Si tuviéramos que vincular a Nosferatu con alguna producción del Hollywood reciente no sería con Megalópolis y Napoleón, sino con el díptico Dune de Denis Villeneuve. Las interpretaciones sumamente teatrales que ha convocado –de estupendos resultados en el caso de Lily-Rose Depp y de un reaparecido Dafoe como Van Helsing tras el Schreck de La sombra del vampiro– respaldan esta afirmación, pues junto al deslumbrante envoltorio ubican a Nosferatu en un espacio de suspensión temporal e ideológica. Lo que ocurre, vaya, es que esta obra se siente cómoda en la contemplación distante. Hay un entusiasmo recorriéndola, pero un entusiasmo que solo mira a la obra previa en lugar de a las energías que reverberaban sobre dicha obra.

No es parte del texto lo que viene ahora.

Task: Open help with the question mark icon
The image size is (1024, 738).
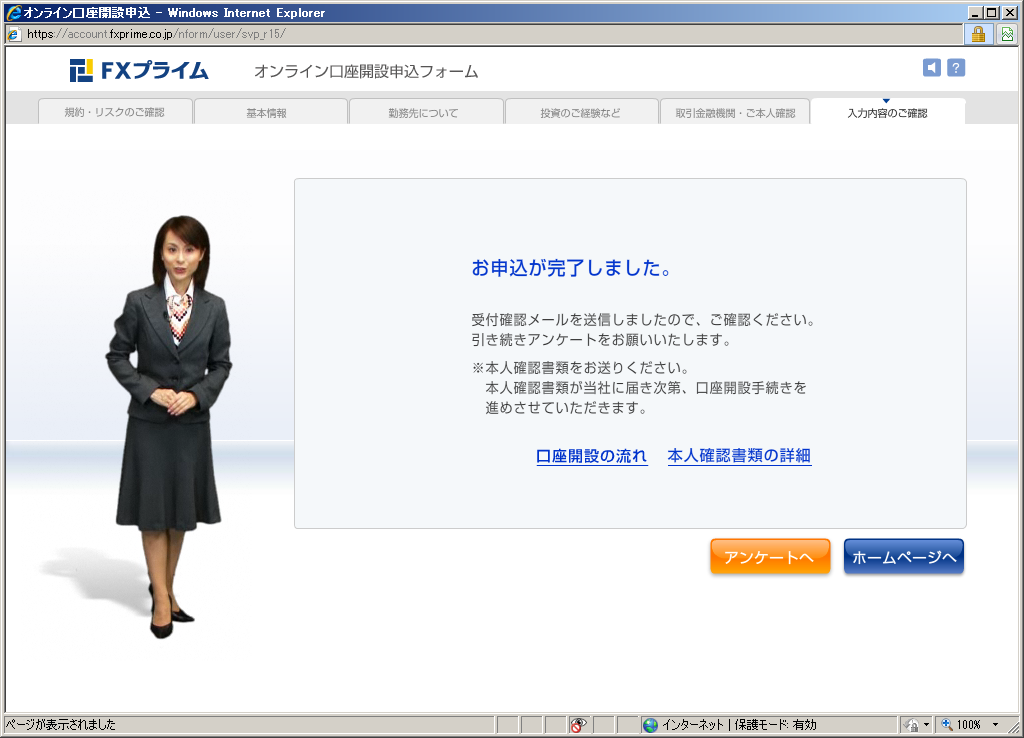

La figura de comisario de museo que asociábamos a Eggers también nos vale para Villeneuve inflando una novela del scifi contracultural con el objetivo de devolverle credibilidad a la superproducción hollywoodiense. Y nos habla, en resumen, de cineastas impotentes ante el devenir histórico, que han convertido el estudio del pasado en algo parecido a una religión. En el caso de Nosferatu no tiene por qué ser algo malo, y no solo porque sea desde luego una ficción potente y satisfactoria: si Nosferatu hubiera vuelto a ser análogamente revulsiva y aterradora, significaría que desde luego la historia se va a repetir. Que estos años 20 son, realmente, los nuevos años 20. Como este Nosferatu carece de la fuerza vampírica del primer Nosferatu, igual es que todavía queda esperanza de que nos libremos de una III Guerra Mundial después de todo.